Some other important economic data released over the last week include:
- Job openings decreased slightly from December to January but remained high at 8.9 million.
- Hire rates, separation rates, and layoff rates are all about the same from December to January—and they were all around pre-pandemic rates.
- Hours worked (0.1 increase) and hourly earnings (5 cents) both rose slightly, but both were lower than expectations.
- The long-term unemployment rate (people unemployed 27 weeks or longer) dropped to 18.7%
- The private sector added 140,000, according to ADP. The payroll company reported that wage gains in the private sector continue to ease—especially for people who aren’t changing jobs—but are still outpacing inflation.
- Year-over-year inflation in January was 3.1%, a number far lower than the high in June 2022, but not quite in the 2% range the Federal Reserve is targeting. The next inflation number releases on March 12.
“This is the balance that companies are hoping to see,” Dearth said. “More job seekers, more jobs being added, and a more sustainable unemployment rate that makes hiring achievable.”
IT Wages in 2024
Wage growth in February was just 0.1% after ballooning 0.6% in January, and wages are a key indicator for the Federal Reserve’s interest rate decisions. They affect inflation, and thus affect how The Fed decides to raise, cut, or keep interest rates the same.

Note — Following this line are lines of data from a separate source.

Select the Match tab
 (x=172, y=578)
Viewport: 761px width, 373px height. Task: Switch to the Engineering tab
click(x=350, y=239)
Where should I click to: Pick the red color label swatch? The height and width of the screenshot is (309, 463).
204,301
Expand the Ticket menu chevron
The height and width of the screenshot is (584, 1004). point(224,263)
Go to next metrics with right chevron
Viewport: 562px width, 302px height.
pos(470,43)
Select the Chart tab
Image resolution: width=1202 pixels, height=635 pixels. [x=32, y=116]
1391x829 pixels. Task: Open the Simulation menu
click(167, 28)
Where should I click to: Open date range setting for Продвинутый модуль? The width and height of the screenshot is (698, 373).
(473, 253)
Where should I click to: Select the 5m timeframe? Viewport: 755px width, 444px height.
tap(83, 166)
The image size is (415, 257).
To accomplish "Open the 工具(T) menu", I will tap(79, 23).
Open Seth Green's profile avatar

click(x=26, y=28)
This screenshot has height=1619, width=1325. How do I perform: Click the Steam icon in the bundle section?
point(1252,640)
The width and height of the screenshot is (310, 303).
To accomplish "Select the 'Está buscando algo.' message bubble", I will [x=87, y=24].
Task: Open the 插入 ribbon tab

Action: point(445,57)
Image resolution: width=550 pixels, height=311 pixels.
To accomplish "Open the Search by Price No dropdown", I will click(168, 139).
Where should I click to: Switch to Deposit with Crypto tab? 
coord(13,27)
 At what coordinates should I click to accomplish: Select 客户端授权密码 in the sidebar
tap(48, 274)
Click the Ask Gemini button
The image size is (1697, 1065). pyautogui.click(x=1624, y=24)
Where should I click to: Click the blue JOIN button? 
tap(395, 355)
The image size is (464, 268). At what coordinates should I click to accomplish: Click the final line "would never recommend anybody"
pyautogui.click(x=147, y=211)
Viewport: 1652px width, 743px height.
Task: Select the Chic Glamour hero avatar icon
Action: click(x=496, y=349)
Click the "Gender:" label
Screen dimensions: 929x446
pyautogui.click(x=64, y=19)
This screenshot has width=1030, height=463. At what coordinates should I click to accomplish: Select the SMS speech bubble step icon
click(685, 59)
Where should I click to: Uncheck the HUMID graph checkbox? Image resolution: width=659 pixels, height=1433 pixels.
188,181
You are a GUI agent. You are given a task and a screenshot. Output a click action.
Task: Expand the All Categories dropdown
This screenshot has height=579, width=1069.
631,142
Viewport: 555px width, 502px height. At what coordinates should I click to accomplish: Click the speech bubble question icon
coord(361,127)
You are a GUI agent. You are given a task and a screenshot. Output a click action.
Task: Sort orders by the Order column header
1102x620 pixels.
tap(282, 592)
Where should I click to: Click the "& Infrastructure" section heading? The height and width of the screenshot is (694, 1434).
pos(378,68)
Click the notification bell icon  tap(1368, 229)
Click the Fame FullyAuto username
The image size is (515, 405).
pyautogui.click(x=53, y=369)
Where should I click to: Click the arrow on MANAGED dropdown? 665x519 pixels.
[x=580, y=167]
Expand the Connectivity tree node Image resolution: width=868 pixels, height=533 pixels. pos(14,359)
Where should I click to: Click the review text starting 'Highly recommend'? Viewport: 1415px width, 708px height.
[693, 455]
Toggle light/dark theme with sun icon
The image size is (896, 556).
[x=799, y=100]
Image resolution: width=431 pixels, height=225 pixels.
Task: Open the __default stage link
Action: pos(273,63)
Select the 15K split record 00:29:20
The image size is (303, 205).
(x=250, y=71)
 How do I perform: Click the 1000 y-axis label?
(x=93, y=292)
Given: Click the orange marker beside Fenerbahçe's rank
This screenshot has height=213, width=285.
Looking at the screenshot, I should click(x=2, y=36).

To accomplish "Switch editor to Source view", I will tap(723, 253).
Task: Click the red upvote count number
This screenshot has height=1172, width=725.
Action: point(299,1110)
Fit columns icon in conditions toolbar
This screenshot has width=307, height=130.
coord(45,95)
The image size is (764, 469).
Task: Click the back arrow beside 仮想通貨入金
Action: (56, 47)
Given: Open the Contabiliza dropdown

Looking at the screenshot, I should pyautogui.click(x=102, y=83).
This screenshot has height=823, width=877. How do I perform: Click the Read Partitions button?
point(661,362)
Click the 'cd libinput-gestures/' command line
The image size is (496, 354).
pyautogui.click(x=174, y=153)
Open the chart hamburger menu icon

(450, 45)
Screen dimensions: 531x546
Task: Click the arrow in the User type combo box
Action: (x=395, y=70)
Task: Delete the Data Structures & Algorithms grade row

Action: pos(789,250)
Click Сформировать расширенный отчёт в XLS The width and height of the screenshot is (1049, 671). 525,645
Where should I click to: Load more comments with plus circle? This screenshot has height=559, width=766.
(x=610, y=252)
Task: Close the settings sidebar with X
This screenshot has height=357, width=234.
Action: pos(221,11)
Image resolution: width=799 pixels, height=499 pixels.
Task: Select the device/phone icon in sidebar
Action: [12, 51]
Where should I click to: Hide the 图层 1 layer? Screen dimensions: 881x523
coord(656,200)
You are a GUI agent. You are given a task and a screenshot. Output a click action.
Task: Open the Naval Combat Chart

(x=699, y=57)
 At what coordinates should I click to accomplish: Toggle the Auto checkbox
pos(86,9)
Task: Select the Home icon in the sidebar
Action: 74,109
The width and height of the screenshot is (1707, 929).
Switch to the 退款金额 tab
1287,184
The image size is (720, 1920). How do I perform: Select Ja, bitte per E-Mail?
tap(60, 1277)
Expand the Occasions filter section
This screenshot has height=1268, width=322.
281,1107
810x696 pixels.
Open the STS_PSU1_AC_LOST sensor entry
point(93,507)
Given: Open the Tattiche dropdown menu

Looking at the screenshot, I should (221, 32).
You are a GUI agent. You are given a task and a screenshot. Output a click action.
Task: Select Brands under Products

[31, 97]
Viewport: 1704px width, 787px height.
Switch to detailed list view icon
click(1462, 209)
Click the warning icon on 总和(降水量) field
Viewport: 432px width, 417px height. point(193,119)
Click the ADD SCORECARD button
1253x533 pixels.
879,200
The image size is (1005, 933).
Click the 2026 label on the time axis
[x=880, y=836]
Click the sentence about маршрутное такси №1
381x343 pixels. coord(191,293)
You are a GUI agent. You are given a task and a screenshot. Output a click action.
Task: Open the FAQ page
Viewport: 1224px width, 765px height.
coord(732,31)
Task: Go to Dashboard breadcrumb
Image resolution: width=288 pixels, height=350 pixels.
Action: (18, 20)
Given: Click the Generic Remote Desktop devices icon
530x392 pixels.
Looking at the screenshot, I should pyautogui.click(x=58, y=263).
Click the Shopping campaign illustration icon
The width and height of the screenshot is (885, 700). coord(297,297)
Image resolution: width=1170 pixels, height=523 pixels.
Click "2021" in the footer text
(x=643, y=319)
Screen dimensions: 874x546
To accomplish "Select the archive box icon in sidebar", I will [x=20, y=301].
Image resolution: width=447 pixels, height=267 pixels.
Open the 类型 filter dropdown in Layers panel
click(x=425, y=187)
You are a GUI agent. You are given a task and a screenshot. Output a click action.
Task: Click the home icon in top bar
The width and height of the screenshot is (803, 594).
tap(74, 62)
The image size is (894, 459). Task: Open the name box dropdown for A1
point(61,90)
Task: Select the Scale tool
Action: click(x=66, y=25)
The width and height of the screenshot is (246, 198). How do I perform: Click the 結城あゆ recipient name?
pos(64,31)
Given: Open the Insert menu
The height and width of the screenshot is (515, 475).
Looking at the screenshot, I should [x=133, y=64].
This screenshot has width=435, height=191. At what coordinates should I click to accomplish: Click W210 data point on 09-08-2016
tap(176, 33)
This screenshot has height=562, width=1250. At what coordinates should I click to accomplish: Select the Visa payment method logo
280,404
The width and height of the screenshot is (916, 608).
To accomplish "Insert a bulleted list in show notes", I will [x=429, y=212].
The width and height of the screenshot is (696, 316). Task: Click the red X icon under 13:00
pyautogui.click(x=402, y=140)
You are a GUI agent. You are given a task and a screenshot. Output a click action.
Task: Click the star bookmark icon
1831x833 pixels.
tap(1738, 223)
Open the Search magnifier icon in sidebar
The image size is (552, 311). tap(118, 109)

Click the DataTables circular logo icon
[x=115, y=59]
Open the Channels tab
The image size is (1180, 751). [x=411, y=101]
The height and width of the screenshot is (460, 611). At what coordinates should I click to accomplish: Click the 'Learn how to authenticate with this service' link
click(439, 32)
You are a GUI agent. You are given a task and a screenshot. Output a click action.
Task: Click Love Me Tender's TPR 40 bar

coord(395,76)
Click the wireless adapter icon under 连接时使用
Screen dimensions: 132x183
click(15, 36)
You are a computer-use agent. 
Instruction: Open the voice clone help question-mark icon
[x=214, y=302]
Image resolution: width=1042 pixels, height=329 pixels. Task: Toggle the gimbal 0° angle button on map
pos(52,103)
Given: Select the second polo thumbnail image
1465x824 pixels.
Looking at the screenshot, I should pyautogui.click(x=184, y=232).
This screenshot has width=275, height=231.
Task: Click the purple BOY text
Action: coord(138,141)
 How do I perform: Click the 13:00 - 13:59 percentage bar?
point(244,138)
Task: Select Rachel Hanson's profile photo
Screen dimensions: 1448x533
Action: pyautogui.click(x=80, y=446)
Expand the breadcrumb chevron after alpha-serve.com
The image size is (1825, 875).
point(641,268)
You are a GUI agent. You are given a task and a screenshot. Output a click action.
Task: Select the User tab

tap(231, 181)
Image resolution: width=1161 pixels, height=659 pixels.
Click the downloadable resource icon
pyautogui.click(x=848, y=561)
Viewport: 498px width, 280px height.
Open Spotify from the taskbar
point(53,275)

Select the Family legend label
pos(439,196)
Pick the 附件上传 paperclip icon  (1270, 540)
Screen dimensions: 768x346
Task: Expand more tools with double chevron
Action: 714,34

The information technology (IT) field saw massive wage growth over the past couple of years, but Dearth predicts that IT wage bubble to pop in 2024.
There are several factors that go into this forecast:
- Abnormal demand for tech workers during the COVID-19 pandemic is normalizing.
- High interest rates can affect IT capital investment.
- IT unemployment has hovered at or above the national average for the last six months.
- Remote work rates are normalizing from pandemic peaks, and the return of globalization has opened the labor force to more reliable and cost-effective options.
- Return-to-office policies could force remote workers
Insight Global has already seen a slight decrease in wages for IT workers in 2023, and we expect that trend to continue across businesses of all sizes in 2024.
Dearth also says Insight Global is “seeing early signs of our IT enterprise customer base starting to ramp up hiring again—and taking advantage of ready and available labor we have access to.” That could be an indication that companies hiring for IT roles are more comfortable with the wages being paid for that talent.